The hiring announcement landed on the same day the University of Florida Board of Trustees revealed that UF is still working to find an interim president, even as current interim Kent Fuchs nears the end of his contract on Sept. 1, after extending it once already.
Fuchs, a former UF president, retired in 2023 after the university hired then–Republican senator Ben Sasse of Nebraska for the top job. Sasse abruptly stepped down in July 2024, shortly before a spending scandal emerged, and Fuchs has led UF as interim president since that August.
But progress toward finding the next interim president appears to be slow moving.
UF Board of Trustees chair Mori Hosseini told fellow trustees at a virtual meeting Monday that efforts to select a temporary leader are ongoing as Fuchs’s contract nears expiration.
“This has been a focus over the past few months, and I have taken a deliberate and thoughtful approach to this responsibility,” Hosseini said. “President Fuchs has been extremely gracious in extending his appointment.
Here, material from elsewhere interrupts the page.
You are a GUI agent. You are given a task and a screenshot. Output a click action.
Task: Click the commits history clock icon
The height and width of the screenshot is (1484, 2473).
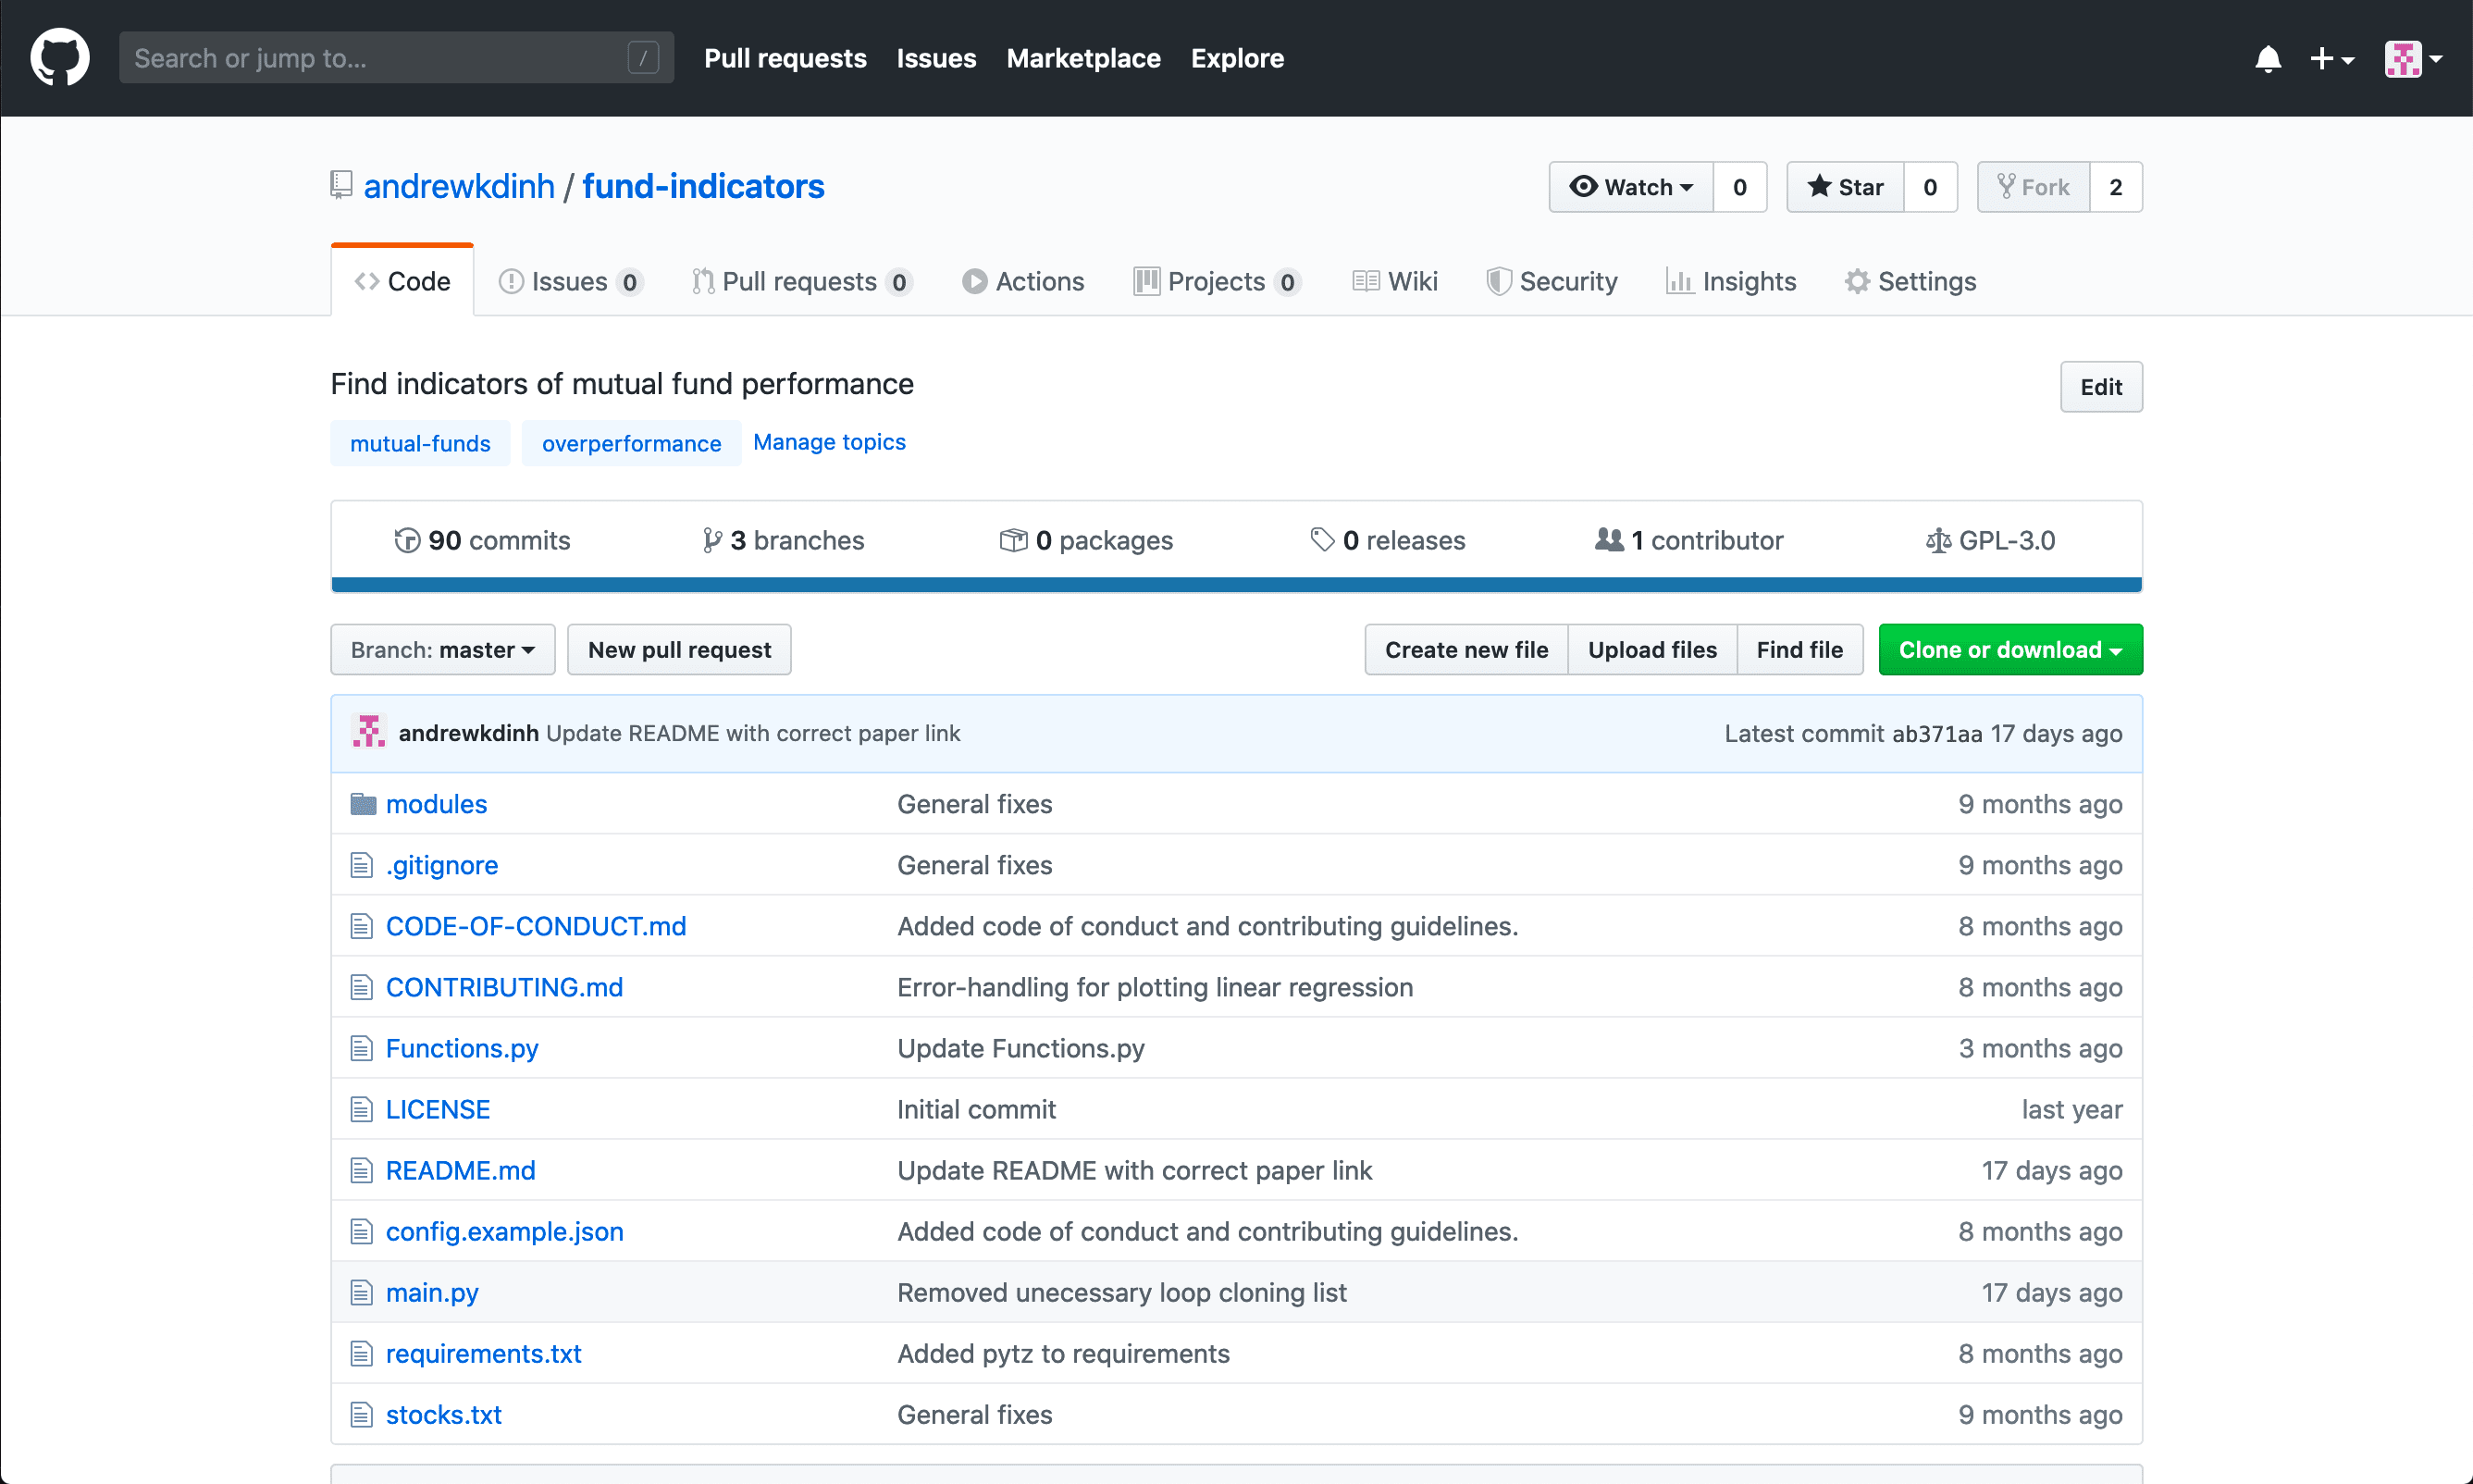[407, 541]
As soon as we have an interim president candidate, we will schedule an in-person board meeting to interview and consider the candidate for interim president.”
With the search for his successor dragging on, Fuchs credited the trustees for being deliberate.
“I know that you all are not settling for just anyone that wants the position, or that might be recommended,” Fuchs said at Monday’s meeting. “You want the very best for the institution.”